Norwich Free Academy trustees approve 2018-19 budget with 1.5 percent tuition increase

Norwich – The Norwich Free Academy Board of Trustees approved a $35.9 million budget for 2018-19 Tuesday with a 1.5 percent tuition hike, the lowest increase in seven years.

The budget is 1.7 million or 3.39 percent more than this year’s $34.7 million total, but a $1.5 million subsidy provided by the academy's privately funded endowment kept the tuition increase to 1.5 percent, Head of Schools David Klein said.

The budget contains no new programs or staffing, Klein said, and all departments are being asked to cut spending by 5 percent from last year’s levels to contain costs. Those cuts have not yet been made, he said, but are not expected to affect staffing, class offerings, clubs and activities. However, NFA also must honor contractual obligations, including a 3.19 percent salary increase. Salaries total $29.3 million or  81.6 percent of the total budget.

“We know we need to continue to be sensitive to the fiscal challenges of NFAs partner districts,” Klein said. “We are very mindful in and fluent in the (state Education Cost Sharing) cuts and the ECS holdbacks that each of our partners have endured.”

The NFA Foundation agreed to contribute $1.2 million to the operating budget, and the foundation added a $300,000 unrestricted grant to NFA. The Board of Trustees’ Finance Committee voted to recommend that the entire $300,000 be applied as a tuition subsidy, and the full board voted unanimously Tuesday to accept that recommendation.

Klein said the $300,000 could have been used to eliminate the 5 percent department cuts, but the finance committee preferred to apply it to the tuition subsidy.
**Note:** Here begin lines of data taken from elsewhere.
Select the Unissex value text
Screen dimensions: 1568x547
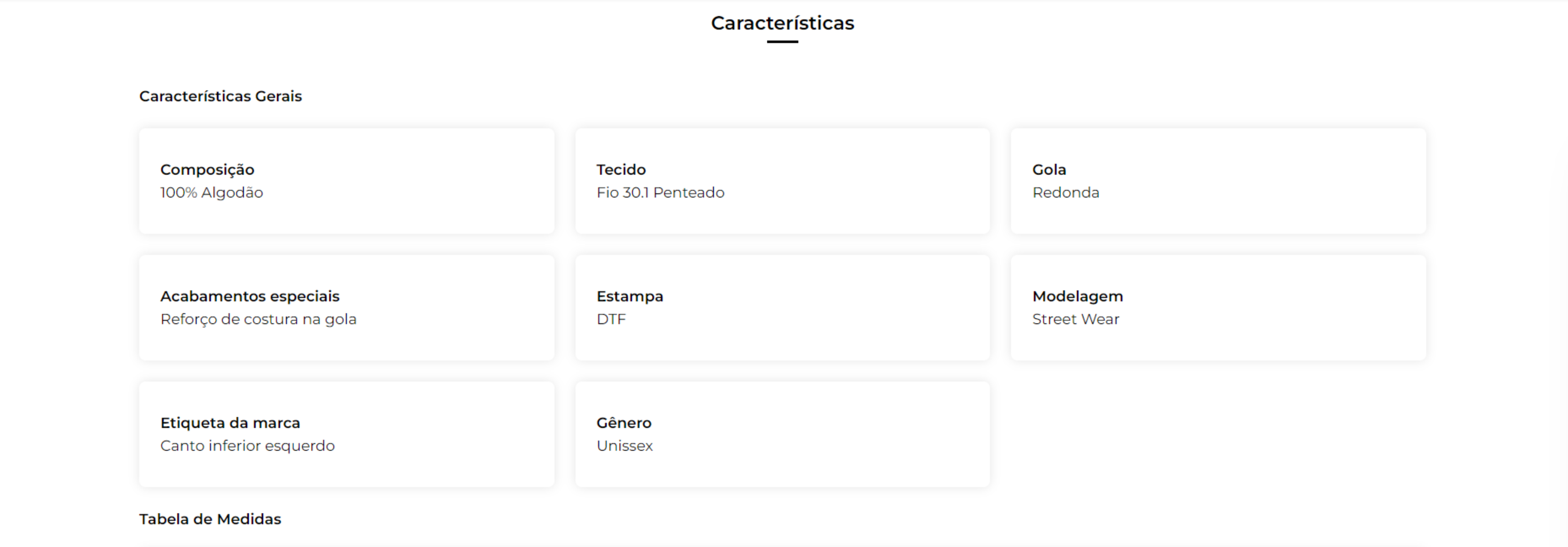[625, 446]
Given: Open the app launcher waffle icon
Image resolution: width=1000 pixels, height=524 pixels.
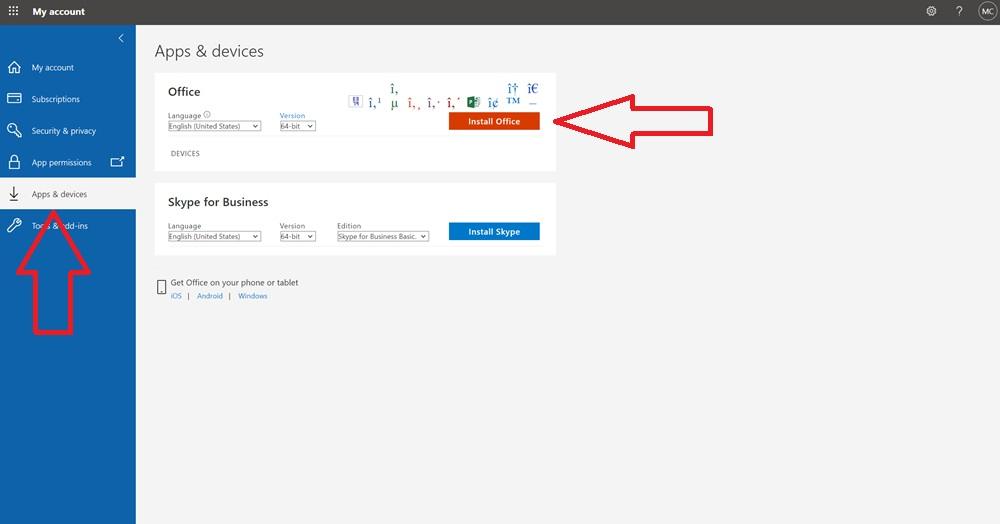Looking at the screenshot, I should tap(13, 12).
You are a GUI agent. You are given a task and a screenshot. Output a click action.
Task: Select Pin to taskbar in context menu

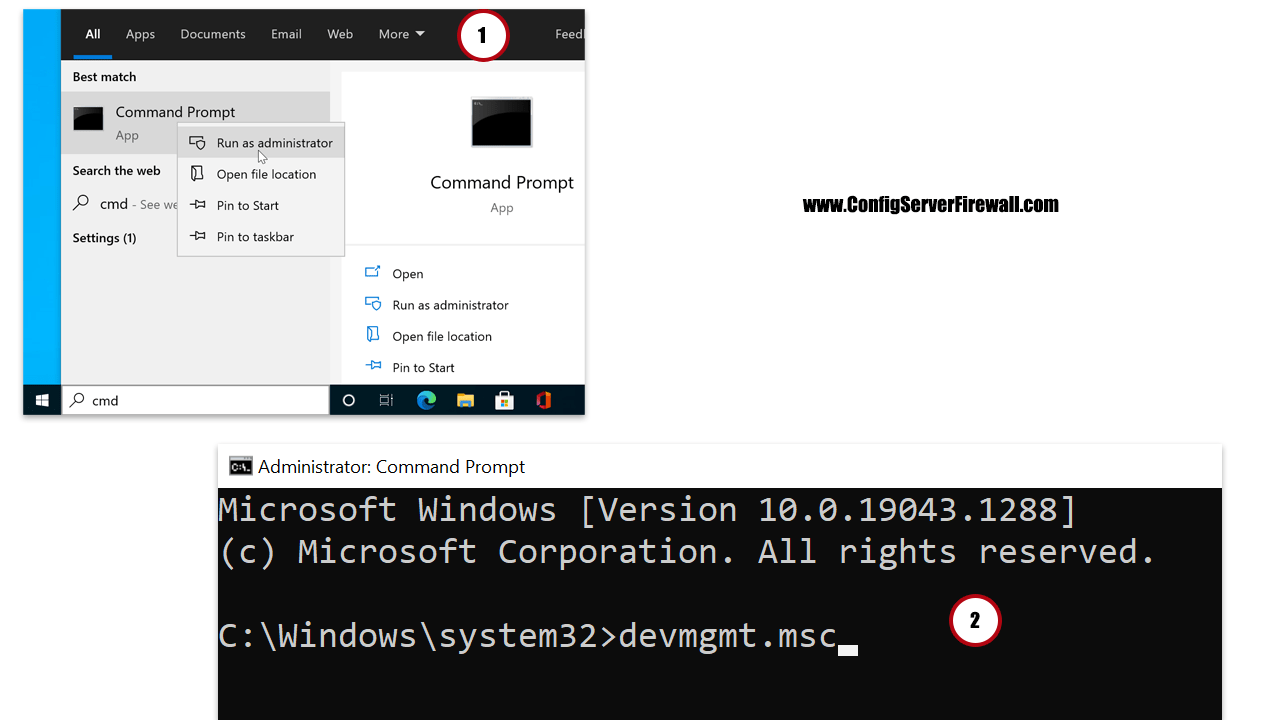click(255, 236)
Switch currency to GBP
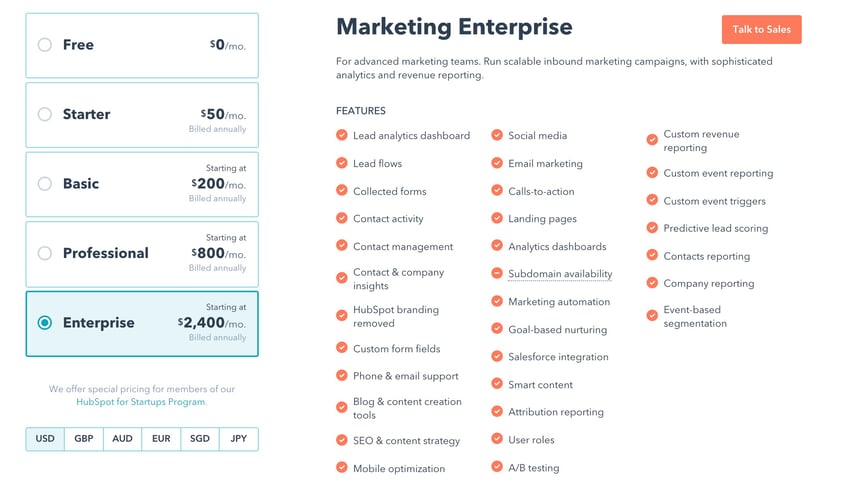 click(84, 439)
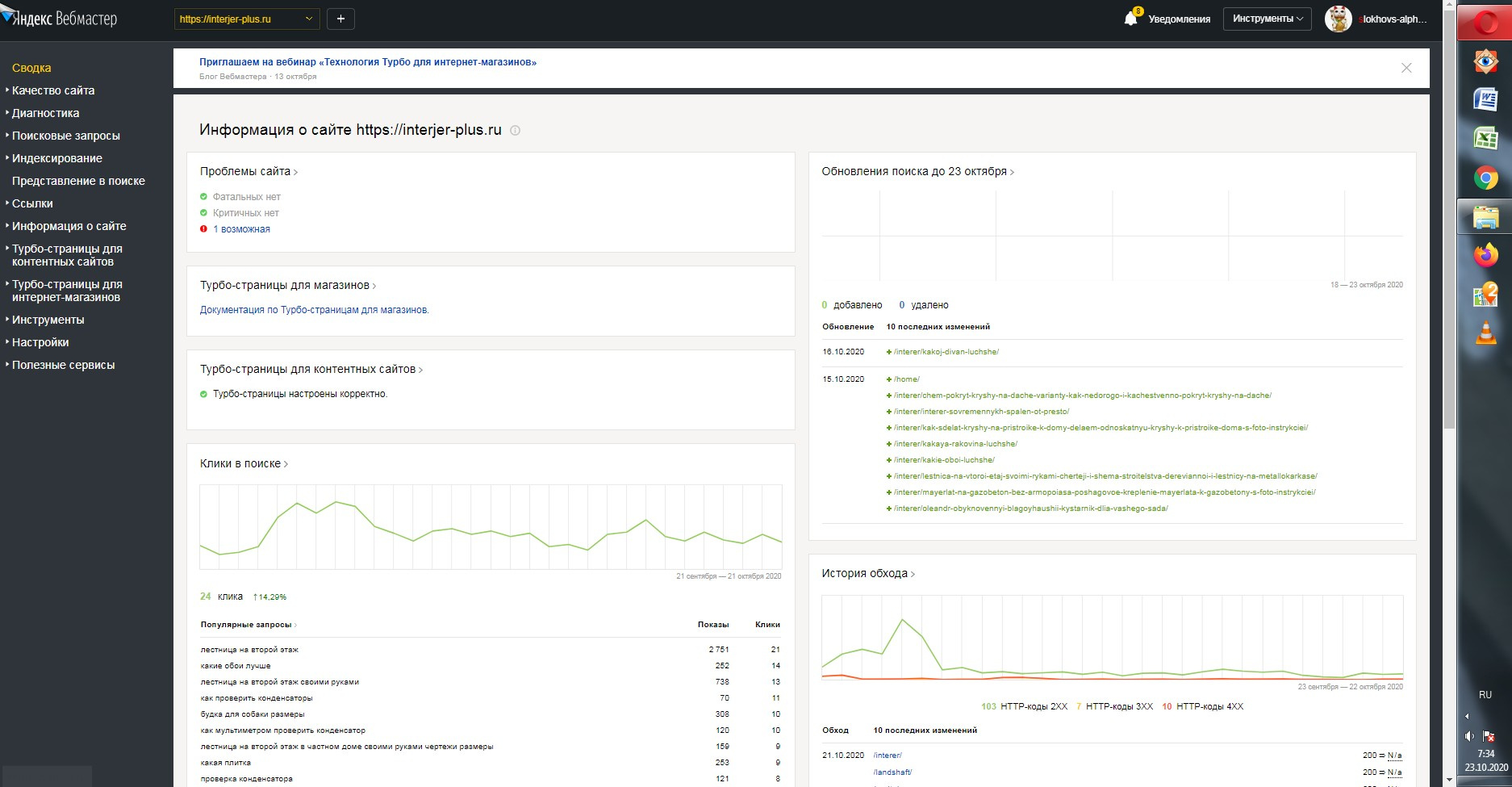Screen dimensions: 1512x787
Task: Select Сводка in the sidebar
Action: [31, 68]
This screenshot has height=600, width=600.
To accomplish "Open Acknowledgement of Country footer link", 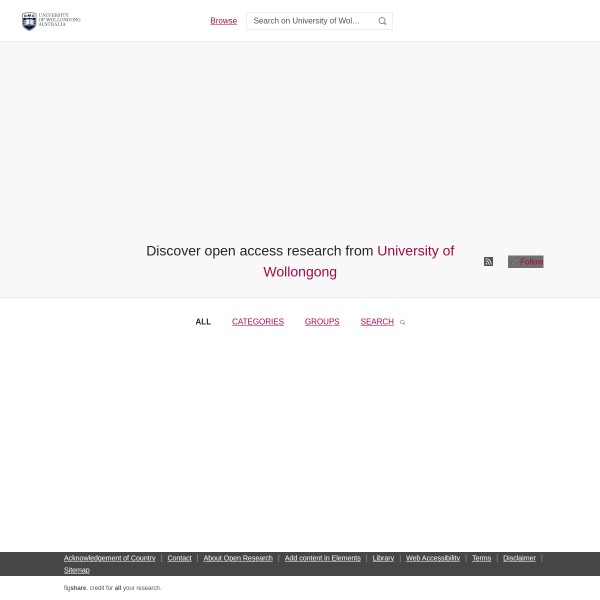I will (x=109, y=558).
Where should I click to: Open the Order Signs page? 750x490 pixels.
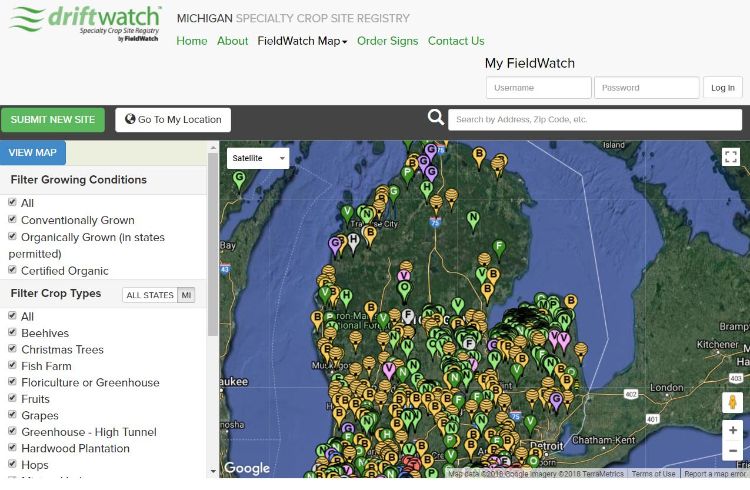pyautogui.click(x=387, y=41)
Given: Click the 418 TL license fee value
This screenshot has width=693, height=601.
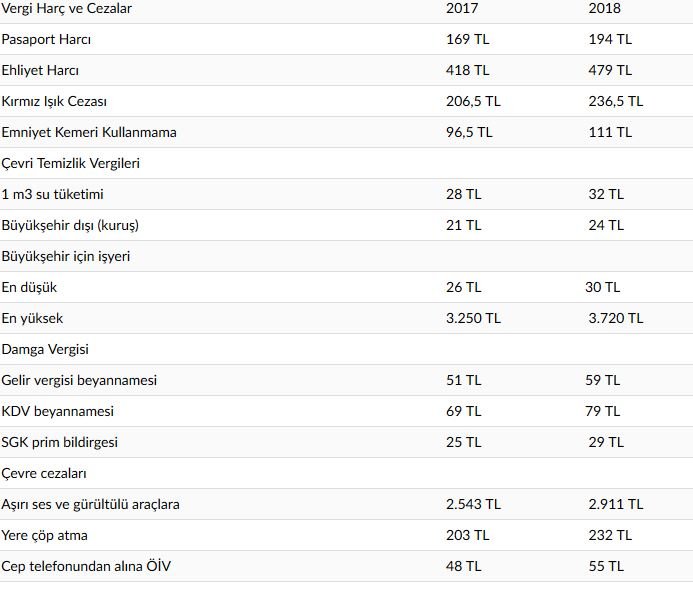Looking at the screenshot, I should pyautogui.click(x=467, y=70).
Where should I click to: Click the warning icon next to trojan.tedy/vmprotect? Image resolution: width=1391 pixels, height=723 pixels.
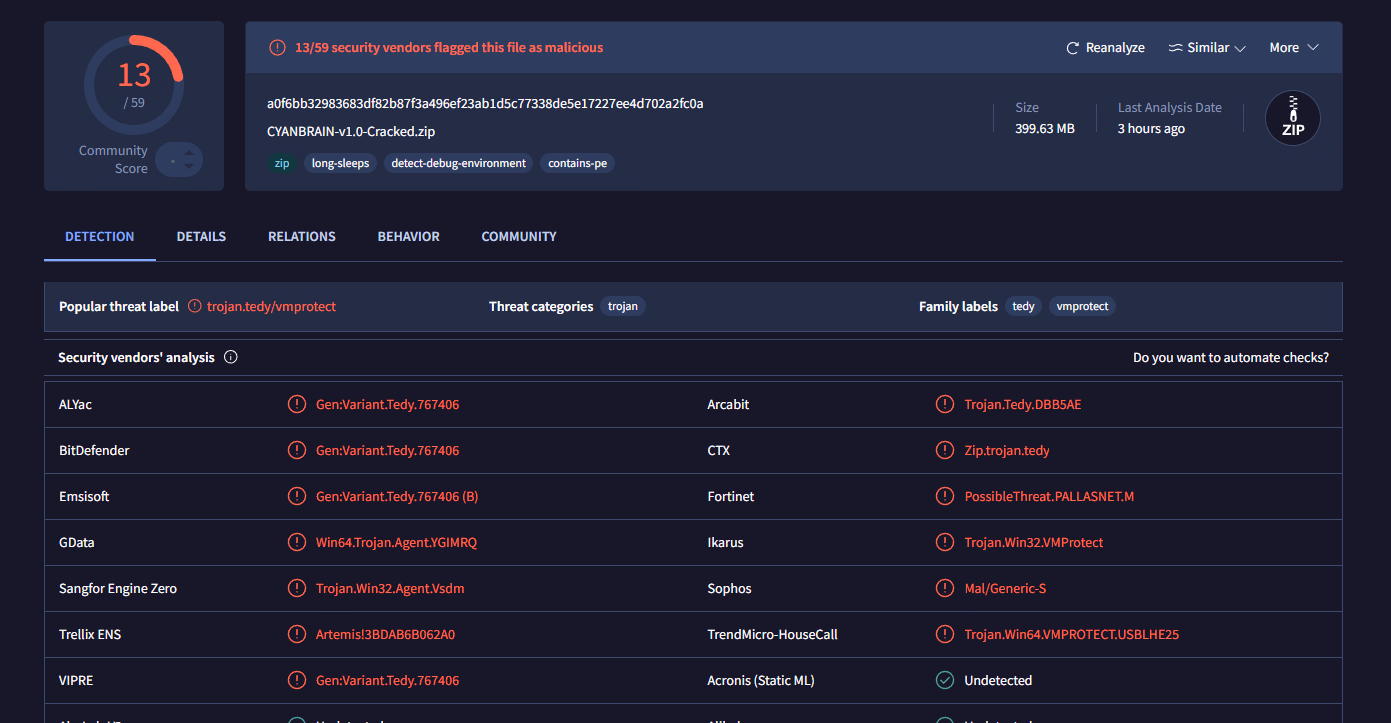pyautogui.click(x=195, y=306)
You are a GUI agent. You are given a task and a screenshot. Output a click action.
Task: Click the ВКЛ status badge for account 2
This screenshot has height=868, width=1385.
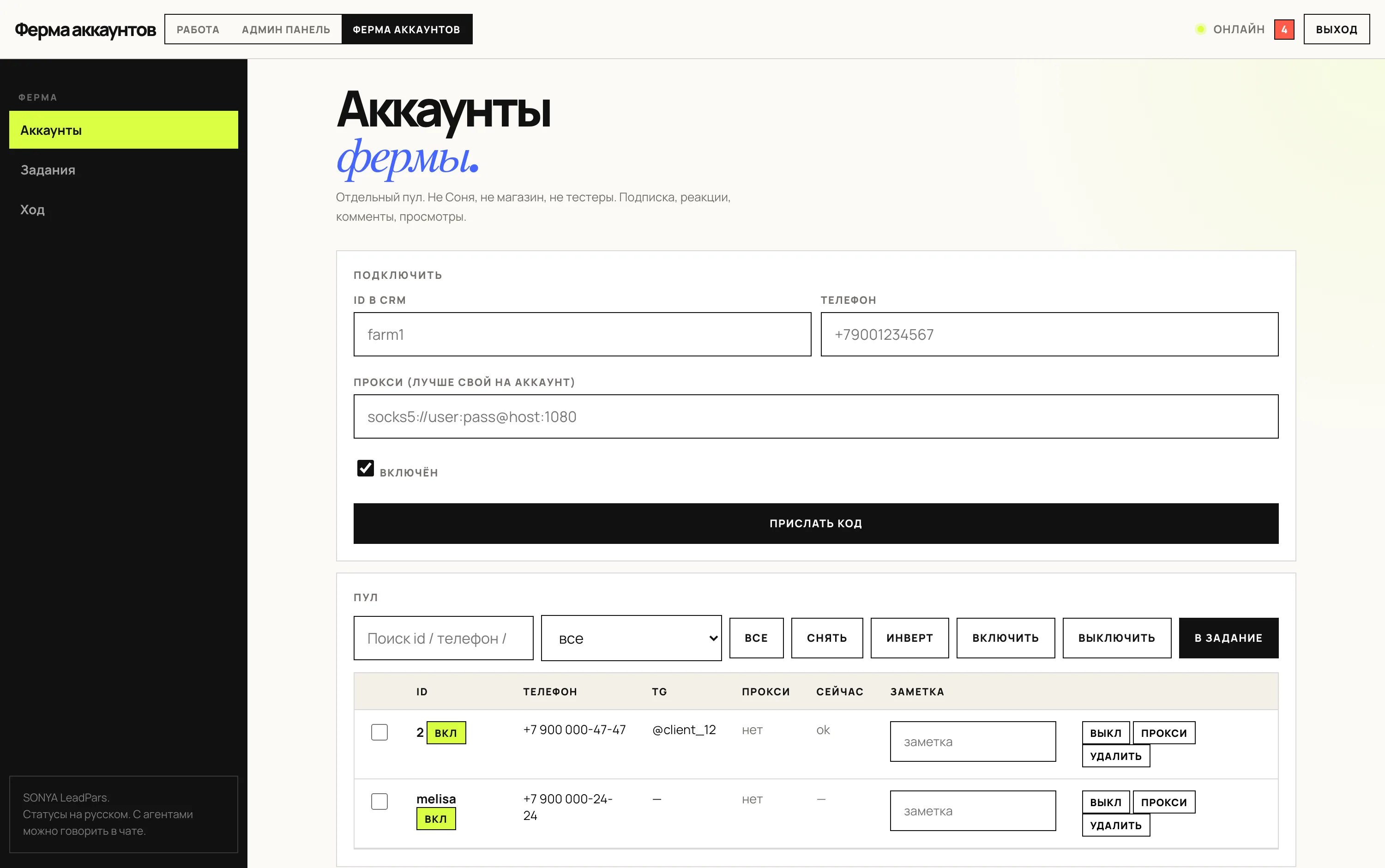[x=446, y=733]
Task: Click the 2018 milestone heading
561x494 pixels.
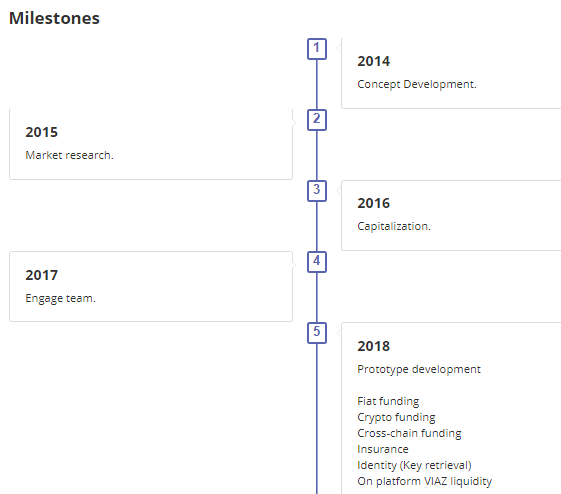Action: coord(374,346)
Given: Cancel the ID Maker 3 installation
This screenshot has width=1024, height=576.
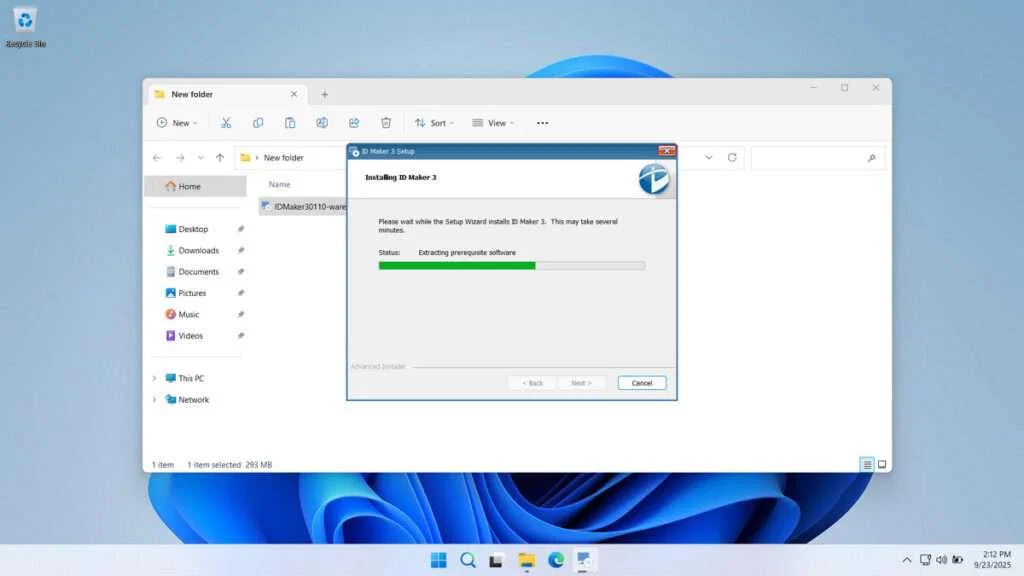Looking at the screenshot, I should click(641, 382).
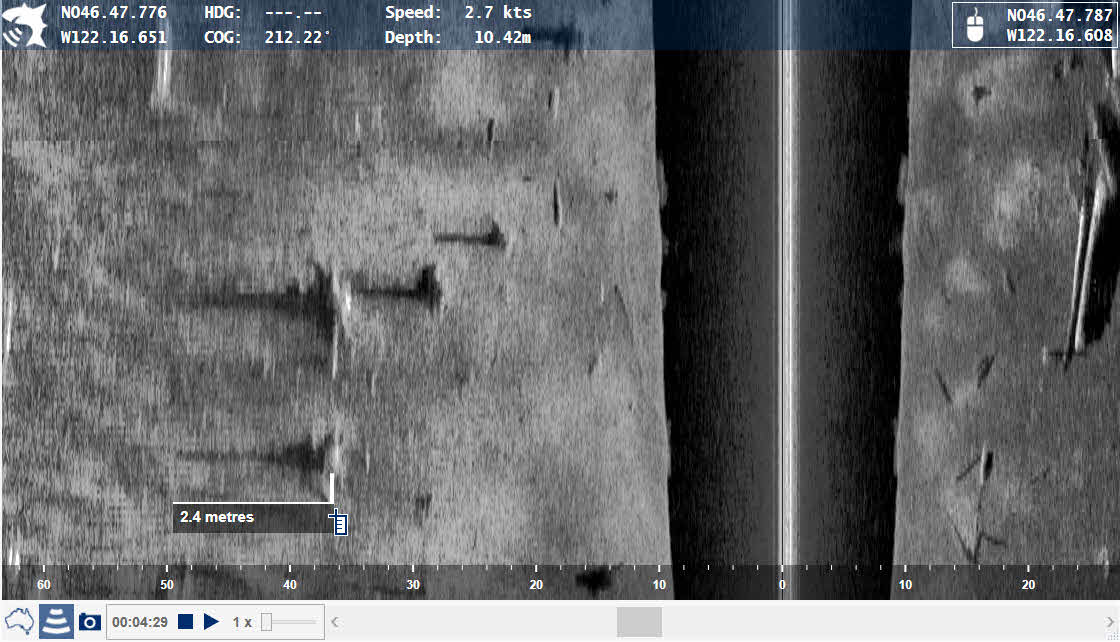
Task: Click the mouse cursor position icon
Action: click(975, 25)
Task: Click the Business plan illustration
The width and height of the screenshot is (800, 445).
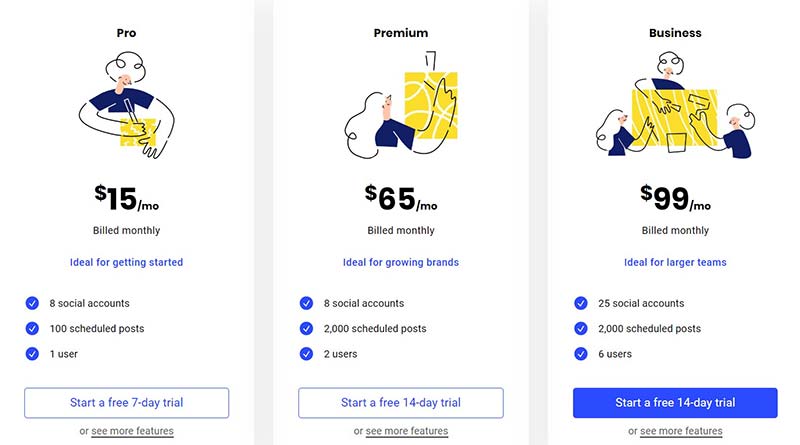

Board Chairwoman Sarette Williams assured the board that existing programs would not be compromised by the 5 percent reduction.

The foundation has contributed $7.4 million to subsidize the operating budget since the 2013-14 fiscal year, Klein said.

The tuition for 2017-18 will be $12,762 per student for regular education students, and a range for various special education programs between $27,873 and $68,176 per student for seven partner districts with contracts to send students to NFA as a designated high school. Norwich, also a partner district, however, receives a $200 per student discount on all tuition levels to cover host town costs such as emergency services provided to the academy campus.

Enrollment is expected to remain relatively stable, with a projected drop of 38 students to a total of 2,287 next school year. Klein, though, said NFA officials expected a drop this year, but the freshmen class ended up larger than expected. NFA is projecting the freshman class to total 532 students, replacing a graduating senior class of 563 students.

With more competition for incoming high school students, NFA has a rigorous school marketing effort, hosting open houses in fall for prospective students and a “Celebrate NFA” night in spring for seventh graders. Director of Student Affairs John Iovino also attends high school fairs held in surrounding towns.

Staffing also will remain the same, with 197 faculty, 93 staff and 11 administrators.

The operating budget doesn't include capital improvements to the campus, funded through private endowment money. The board will hear a presentation on proposed summer capital projects at its Feb. 20 meeting.

 The budget is at www.nfaschool.org/budget.